Single-agent chatbots will look old-fashioned by 2026. The companies winning will deploy multiple specialized agents collaborating toward shared objectives. One agent for design, another for compliance, another for cost optimization, all working together in a unified system. Even Gartner’s analysts highlighted multi-agent systems as a top trend for 2026, because specialized agents collaborating can handle complex workflows more efficiently.

This is exactly what we’re building at Dwellci AI. Multi-Agent Architectural Design System isn’t one agent. It’s a multi-specialized agents coordinating architectural design with real constraints built in.

3. Governance Becomes Non-Negotiable

Right now, enterprises are nervous about autonomous agents making decisions without oversight. By 2026, AI Security & Governance becomes a required layer, not optional. Companies that build governance into the architecture from day one will win. Companies bolting it on later will lose.

At Dwellci AI, compliance isn’t an afterthought. It’s baked into the agent logic. Building code requirements are hard constraints. Cost overruns trigger alerts. Design feasibility is checked automatically. This positions us advantageously as enterprises demand governance.

4. Vertical Specialization Wins

The summit confirmed what we’ve believed: horizontal platforms don’t cut it. To build an agent that understands architectural constraints, building codes, structural integrity, constructability, and cost estimation at a level that architects trust, you need deep domain expertise. A generic AI assistant might be able to chat about floor plans, but it won’t know the 2018 International Building Code by heart. An architecture-trained agent will and that’s why architects will trust it.
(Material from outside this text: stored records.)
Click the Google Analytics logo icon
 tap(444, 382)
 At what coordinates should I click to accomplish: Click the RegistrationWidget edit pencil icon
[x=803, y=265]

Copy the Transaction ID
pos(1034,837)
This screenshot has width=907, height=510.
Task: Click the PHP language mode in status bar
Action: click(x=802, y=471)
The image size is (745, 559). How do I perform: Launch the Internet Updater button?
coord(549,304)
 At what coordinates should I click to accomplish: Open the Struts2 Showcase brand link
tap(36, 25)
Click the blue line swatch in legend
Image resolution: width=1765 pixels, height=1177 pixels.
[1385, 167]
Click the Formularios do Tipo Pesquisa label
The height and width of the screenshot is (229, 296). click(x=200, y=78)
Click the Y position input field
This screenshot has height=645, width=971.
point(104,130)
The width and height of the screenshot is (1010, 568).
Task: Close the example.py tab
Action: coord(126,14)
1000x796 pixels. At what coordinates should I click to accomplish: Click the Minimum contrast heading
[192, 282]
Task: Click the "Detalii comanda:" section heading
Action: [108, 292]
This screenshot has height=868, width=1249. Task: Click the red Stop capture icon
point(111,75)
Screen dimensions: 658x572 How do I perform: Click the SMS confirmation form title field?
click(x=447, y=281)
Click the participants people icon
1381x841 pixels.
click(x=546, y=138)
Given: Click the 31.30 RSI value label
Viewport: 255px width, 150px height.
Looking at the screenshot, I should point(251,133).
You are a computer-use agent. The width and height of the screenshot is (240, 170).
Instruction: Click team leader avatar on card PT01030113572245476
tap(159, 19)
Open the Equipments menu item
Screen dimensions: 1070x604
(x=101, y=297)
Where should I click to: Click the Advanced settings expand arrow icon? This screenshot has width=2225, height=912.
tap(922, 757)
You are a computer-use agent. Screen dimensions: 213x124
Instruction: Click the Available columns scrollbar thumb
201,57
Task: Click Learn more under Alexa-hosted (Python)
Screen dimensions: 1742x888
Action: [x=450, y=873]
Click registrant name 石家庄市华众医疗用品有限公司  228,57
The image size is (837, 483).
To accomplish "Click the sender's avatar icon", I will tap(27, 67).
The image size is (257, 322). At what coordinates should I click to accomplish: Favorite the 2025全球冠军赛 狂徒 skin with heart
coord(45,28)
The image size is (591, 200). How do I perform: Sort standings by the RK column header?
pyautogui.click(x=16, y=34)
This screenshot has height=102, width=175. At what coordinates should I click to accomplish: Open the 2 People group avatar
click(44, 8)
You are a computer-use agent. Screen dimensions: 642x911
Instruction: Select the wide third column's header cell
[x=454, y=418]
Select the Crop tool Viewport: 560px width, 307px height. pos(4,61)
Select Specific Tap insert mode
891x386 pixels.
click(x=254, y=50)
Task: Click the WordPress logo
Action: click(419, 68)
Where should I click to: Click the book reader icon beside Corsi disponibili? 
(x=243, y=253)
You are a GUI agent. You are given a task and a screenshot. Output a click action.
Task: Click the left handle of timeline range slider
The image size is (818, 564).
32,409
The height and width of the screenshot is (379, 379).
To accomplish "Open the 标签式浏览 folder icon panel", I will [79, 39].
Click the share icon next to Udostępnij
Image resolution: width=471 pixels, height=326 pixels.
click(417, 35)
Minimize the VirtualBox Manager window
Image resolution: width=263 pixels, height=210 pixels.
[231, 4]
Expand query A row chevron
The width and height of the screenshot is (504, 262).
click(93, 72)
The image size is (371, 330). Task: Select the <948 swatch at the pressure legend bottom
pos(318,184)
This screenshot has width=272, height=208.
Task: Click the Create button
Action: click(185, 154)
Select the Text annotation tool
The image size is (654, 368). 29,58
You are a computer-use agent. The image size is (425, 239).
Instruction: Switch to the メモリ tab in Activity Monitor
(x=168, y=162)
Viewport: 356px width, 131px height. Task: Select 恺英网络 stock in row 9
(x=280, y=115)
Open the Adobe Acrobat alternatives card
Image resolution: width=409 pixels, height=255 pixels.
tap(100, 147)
That’s barrier to entry. That’s defensibility. That’s why we’re betting on vertical depth over horizontal breadth.

2025: AI assistants everywhere, but they still need humans to tell them what to do (5% of enterprise apps have true agents).

2026: Task-specific agents in production. Agents execute independently. 40% of enterprise applications feature agents. Agent governance frameworks emerge.

2027: Multi-agent collaboration. Agents coordinate across workflows. 1/3 of implementations involve multiple agents.

2028-2029: Agentic AI as new normal. 50%+ of knowledge workers interact with agents daily. Cross-application ecosystems replace siloed applications.

Dwellci AI is entering 2026 with a multi-agent platform built for the 2027-2029 market. Early timing, but the summit proved that early movers in agent infrastructure will define the decade.

Why We Didn’t Exhibit (And Why That Matters)

Rather than being one of a hundred booths struggling for attention, we chose to walk the floor, listen, and learn. This gave us unfiltered insight into where the market is headed, without the distraction of pitching. The summit was invaluable for understanding where the market is headed. The exhibitor hall tends to commoditize everything and everyone is pitching ‘yet another AI solution’ and competing on novelty.

What we’re building isn’t novel. It’s necessary. Architectural design needs intelligent agents, the market is finally ready for them. We no longer have to prove that agents work, that debate is over. Now, our job is to execute and to capture the vertical market where our domain expertise is our moat. In other words, the summit validated our approach. We’re on the right track, and now it’s about speed and focus.

The Takeaway

The AI Summit NYC 2025 confirmed what founders like us suspected: 2026 is the inflection year for agentic AI. Market demand is real (not speculative). Capital is flowing (not hypothetical). Enterprises are deploying (not piloting).

The winners will be:

  • Companies building multi-agent systems (not single agents)
  • Companies going vertical (not horizontal)
  • Companies with governance baked in (not bolted on)
  • Companies solving real enterprise pain (not solving for innovation’s sake)

Dwellci AI checks all four boxes. The market is finally ready for what we’re building.

The next 12 months will prove whether we’re right and we’re ready to make it happen.